Monday, November 15, 2010

Dealing With the Recruitment "Industry"


Job Seeking for Strathclyde MSc Marketing Graduates


::::: How to Deal with Recruitment Consultants:::::

At the moment if we take the majority of you with no relevance work experience, then recrutiment consultants will be the last people on earth to hold an umbrella over you in the current rain weather. They have very, very few graduaet jobs that are a good career start fro you. This is made worse because now they have on their books, lots of people made redundant from marketing and related jobs with only a year- or two's experience.

However, "Who is hiring" is a good Americanism to think a look at it. Recruitment consultants are sources for information on who is expanding, or who maybe has a "chicken run" .Through their overt advertising and in revelaing the companies with marketing jobs on the phone, they point the spotlight on a company which is maybe expanding or replacing staff. These advertised jobs may not be relevant to your experience or directly in marketing, but you should use recruitment houses to get the names of the companies and send direct applications or get in the door from other job interviews when actually using the consultant.

Now these "shopping window" interviews may not be for jobs in marketing; it may be admin, customer service or the evil of sales : phone or field. Give them a call, find out who and where their client is. Apply direct to the firm with an open application, or if you feel up to it, go through the consultant to get in the door, make a good impression and leave a much more detailed marketing CV with the client. Also consider making business cards, these can be useful when the consultant sits in, and I have had jobs offered to me after the first position with thrhough consulant is filled.

As advised in a previous FredRant, be careful when using "shopping window" interviews in sales or other functions. A sales manager will be furious to have yet another " work a year or two in sales and then into marketing" if they have just had a string of reps do that. Humour them, get to a head office interview and meet the personnel, maybe agreeing (only with personnel!) in forehand to have a look round the marketing department while you are there to consider the range of opportunities relevant to you. Get your detailed marketing CV and business card to personnel and anyone you meet.

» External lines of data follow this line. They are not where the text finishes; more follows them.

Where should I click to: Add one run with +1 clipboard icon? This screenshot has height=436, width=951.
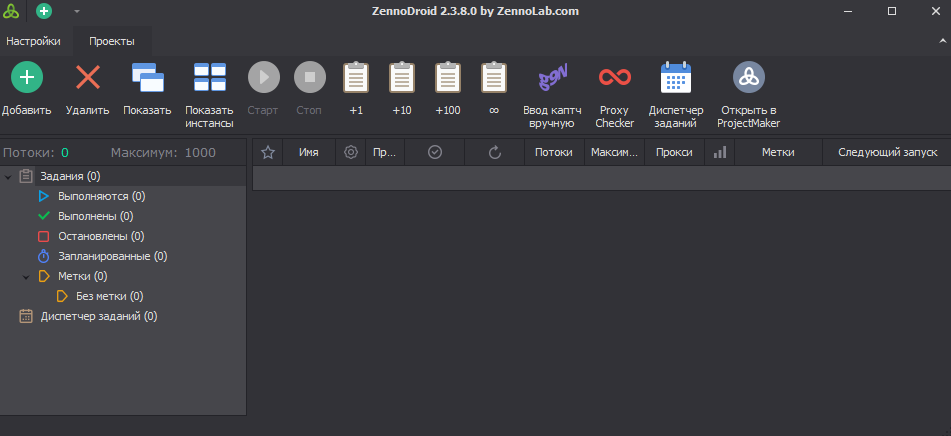point(356,78)
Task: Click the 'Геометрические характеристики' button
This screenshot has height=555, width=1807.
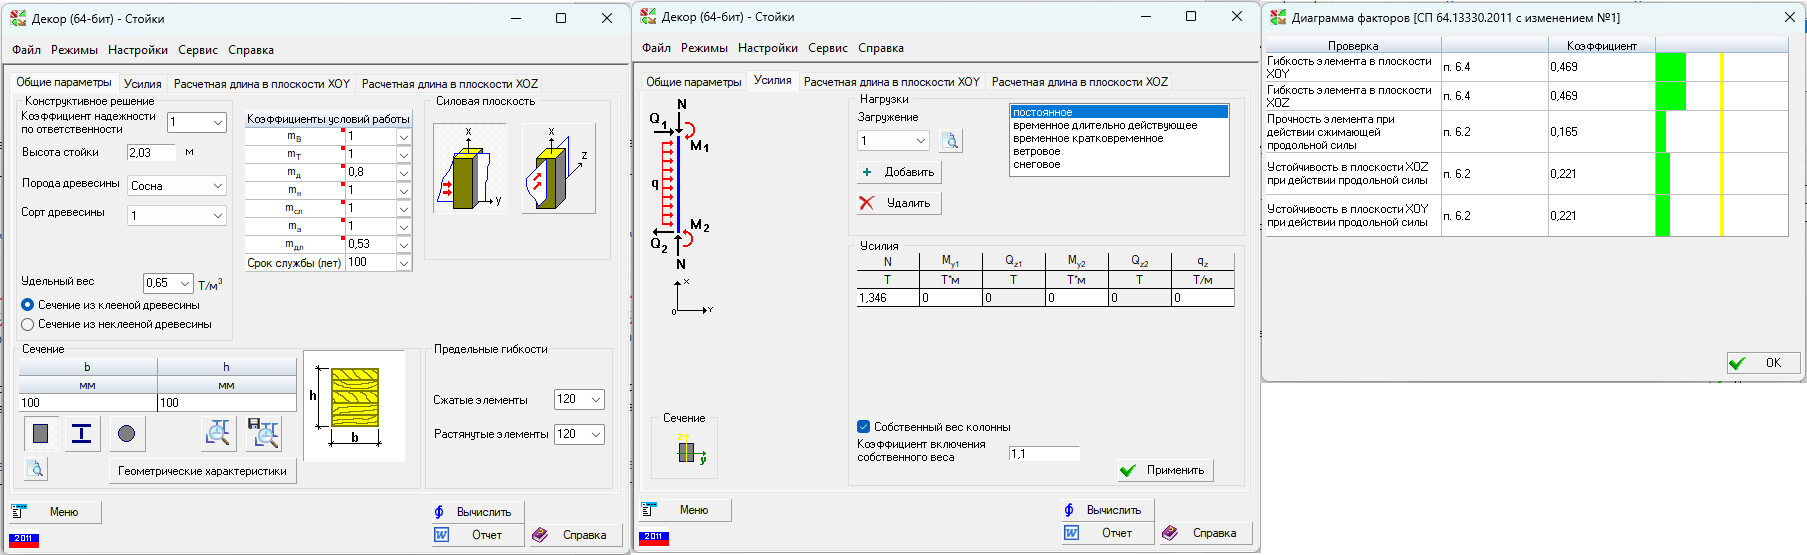Action: (x=202, y=471)
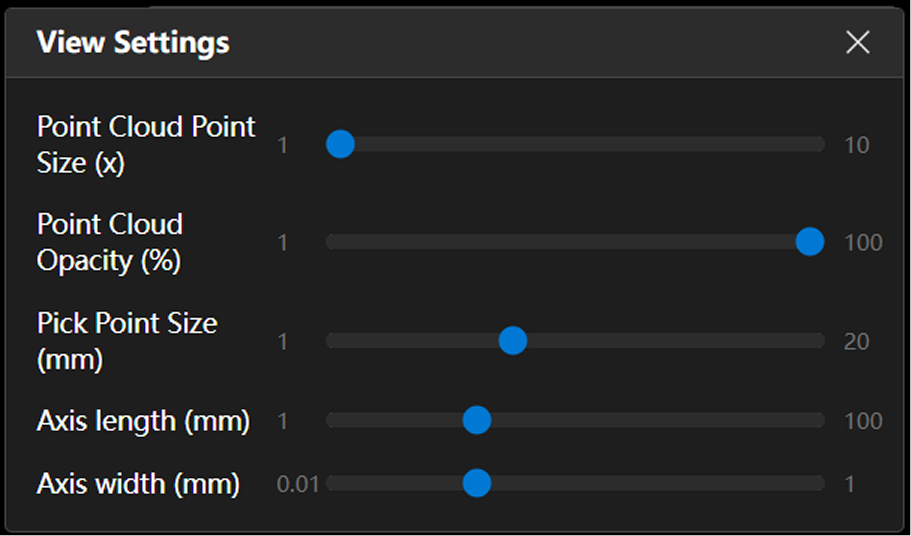911x536 pixels.
Task: Close the View Settings dialog
Action: 857,42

Sales has been discussed before as a route in to marketing: it is a very double edged sword. However a field sales job in the recession is better than nothing and can be a good brand name on the CV. ( Often when I go to interviews, I note that the interviewers put far too much importance onto the larger brand names I have worked at or on: I often had more responsibility or relevant experiences on the smaller ones, but the big ones stick in the mind!!)

Sales jobs in marketing services companies, selling the firm, not working on behalf of clients, are also really worth applying to now: in any given city or industry you will get your feet in the door at countless good contacts and be able to see who has spend immediately: spend= head count as much as ad's and websites.

Other shitty jobs at interesting firms are to be avoided: telesales, call centre etc ...do you really want to do this? Well you may well want to get your face inside the company and get some interview expereince so go along with it, leaving a copy of your own, pepped up marketing CV with personal acheivements and positions of responsibility etc on there. Some other crappy jobs in good firms, or on behlaf of good brands ( consumer or B2B), may be worth getting in to as a first stepping stone. the brand name is worth a lot when you want to move up.

Also, as discussed before, because you are cheap, available tmw and have marketing know-how, you are in fact up for jobs which recruitment consutlants will not send you forward to : one to two years experience. SO work around them on all occaisions: they are a barometer and a way for managers to save time and manage wage expectations on the way in at the lower levels of the copannyu

Through all this though, do not PISS on your chips: keep some recrutiment consultants sweet: or just leave the good ones alone until you have that precsious work experience under way. Recruitment consultants tend to have good memories for people, but they remember a very short-hand version of you: so you need good personal branding and being a "Pushy student who had no real work experience and tried to present himself as a marketer in a sales job interview" will stick with you in their minds or in some euphenistic notes on their database.

Don't feel guilty about using smaller consultants/agents to get leads and "shopping window" interviews. Many of them will go bust soon, or never be able to offer you quality interviews later on in your career. On the other side it may be worth leaving registration at the marketing specialists until later: either when they have a graduate job or when you have more experience.

In both cases Consultants like "fresh shelf wares" - there is a true recency effect, despite their databases: a recent, active job seeker is easier for them to motivate to agree to go to interview than an experienced marketeer sitting in a good job.

Small agencies will use you sometimes in a string of interviews they know you are an outsider for. Large agencies do the same, but you will be relevant to a larger extent than the small, struggling-for-numbers agencies. In both cases they both tire of you or develop guilt complexes and leave you alone.Don't be naive, this is easy to spot: they are doing the hard sell on you and the last point will be the actual crappyness of the job or unlikeliness of you to get the position. It is possible to cut deals with them on this front: Ask them to promise to put your CV speculatively to three companies or get an interview with a better job which is advertised before agreeing to go to some also ran, salesy interviews as a presentable filler.

Much better to hit the MPMs of the world later, long after you have abused other small consultancies with good clients to get in the door and on the ladder of a markeitng career.